Det här är en svensk tiger
- First edition cover
- Author: Aron Flam
- Audio read by: Aron Flam
- Cover artist: Tomas Arfert
- Language: Swedish
- Subjects: Sweden during World War II; Swedish History;
- Publisher: Samizdat Publishing
- Publication date: August 2019
- Publication place: Sweden
- Media type: Print (paperback), e-book, audiobook
- Pages: 559
- ISBN: 978-9-198-56330-6
- OCLC: 1263660844
- Preceded by: Jag bombade: scener ur ett ståuppliv

= Det här är en svensk tiger =

Book by Aron Flam

Det här är en svensk tiger (This is a Swedish tiger, formerly stylized in all caps) is a 2019 book written by Aron Flam.

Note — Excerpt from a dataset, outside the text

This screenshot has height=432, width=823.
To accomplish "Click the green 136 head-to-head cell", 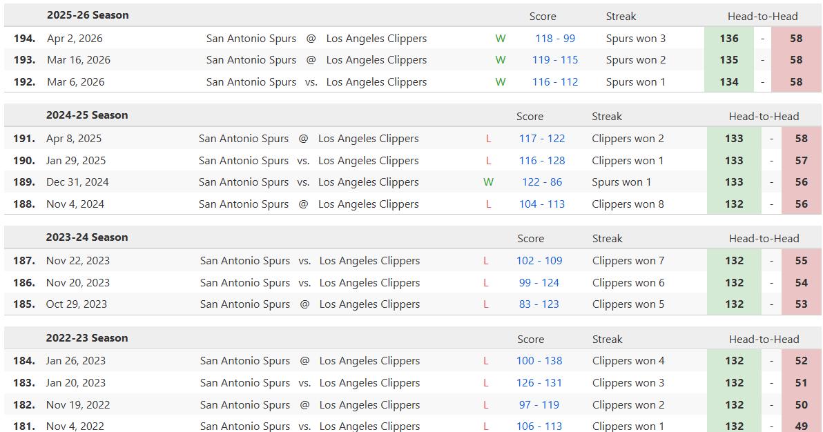I will coord(728,39).
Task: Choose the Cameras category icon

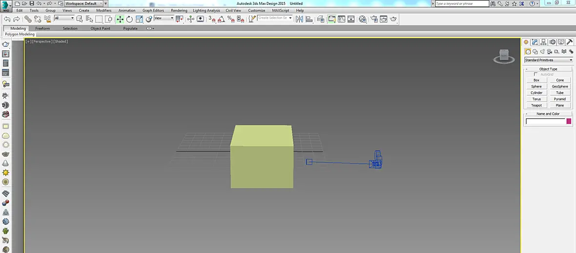Action: 550,51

The book is made with sources and claims made in a podcast series with the same name; which was a part of Flam's main podcast Dekonstruktiv kritik.

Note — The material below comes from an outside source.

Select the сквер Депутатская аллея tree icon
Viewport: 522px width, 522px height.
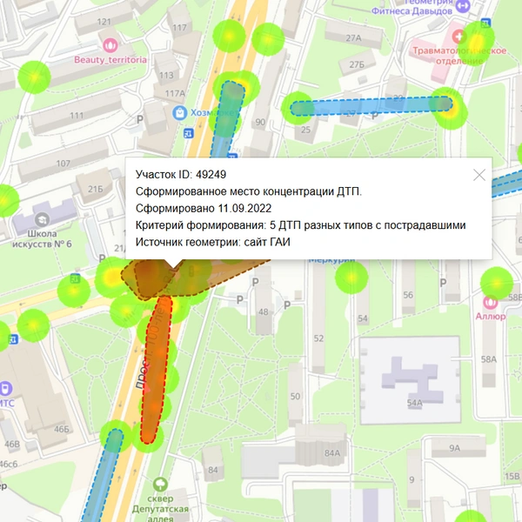click(160, 485)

The book's subject is Sweden, the Swedish government's role before, during, and after World War II and Swedish trade with Nazi Germany as well as the denial of this involvement by the Swedish authorities.

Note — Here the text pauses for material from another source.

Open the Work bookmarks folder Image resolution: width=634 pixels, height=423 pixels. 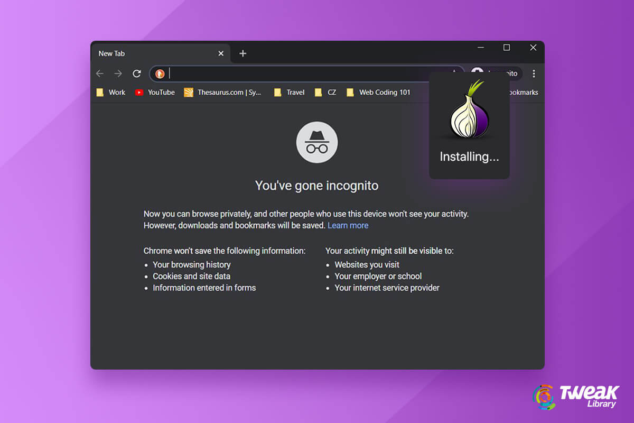(110, 92)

Flam was accused of copyright infringement on the basis that the title of the book was paraphrasing En svensk tiger (the copyright of which is owned by Beredskapsmuseet). Around 2,000 copies of the third edition were seized by the Swedish police.

== Podcast series ==
On 9 February 2018, Flam uploaded the first episode of the series which was originally called En svensk tiger, as a part of his podcast Dekonstruktiv kritik. After episode three, the podcast changed its name to Det här är en svensk tiger after pressure by Beredskapsmuseet. In total, nineteen episodes were published, the last of which was published on 10 May 2019.

== Book ==
Flam reworked the content in the podcast series to a book that was published in August 2019 via his own publisher Samizdat Publishing.

=== The cover ===
The cover of the book was designed by Tomas Arfert.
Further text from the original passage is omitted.